Segment Start: INFORMATION PROVIDED

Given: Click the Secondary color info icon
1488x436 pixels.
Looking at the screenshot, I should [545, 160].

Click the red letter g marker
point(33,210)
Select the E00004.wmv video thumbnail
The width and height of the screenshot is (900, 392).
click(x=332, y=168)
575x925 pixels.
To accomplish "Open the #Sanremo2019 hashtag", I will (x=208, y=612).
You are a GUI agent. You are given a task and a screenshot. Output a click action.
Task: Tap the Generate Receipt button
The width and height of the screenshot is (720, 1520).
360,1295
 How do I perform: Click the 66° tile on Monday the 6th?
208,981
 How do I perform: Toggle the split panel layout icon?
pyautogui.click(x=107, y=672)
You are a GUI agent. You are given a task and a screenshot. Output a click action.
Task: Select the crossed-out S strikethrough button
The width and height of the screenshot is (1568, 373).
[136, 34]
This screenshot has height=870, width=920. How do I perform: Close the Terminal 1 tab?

Segment End: INFORMATION PROVIDED

* **TASK BRIEF**: Return, word for word, every line from the line with "575x925 pixels." to the final line of the data.

* **RESULT**:
575x925 pixels.
To accomplish "Open the #Sanremo2019 hashtag", I will (x=208, y=612).
You are a GUI agent. You are given a task and a screenshot. Output a click action.
Task: Tap the Generate Receipt button
The width and height of the screenshot is (720, 1520).
360,1295
 How do I perform: Click the 66° tile on Monday the 6th?
208,981
 How do I perform: Toggle the split panel layout icon?
pyautogui.click(x=107, y=672)
You are a GUI agent. You are given a task and a screenshot. Output a click action.
Task: Select the crossed-out S strikethrough button
The width and height of the screenshot is (1568, 373).
[136, 34]
This screenshot has height=870, width=920. How do I perform: Close the Terminal 1 tab?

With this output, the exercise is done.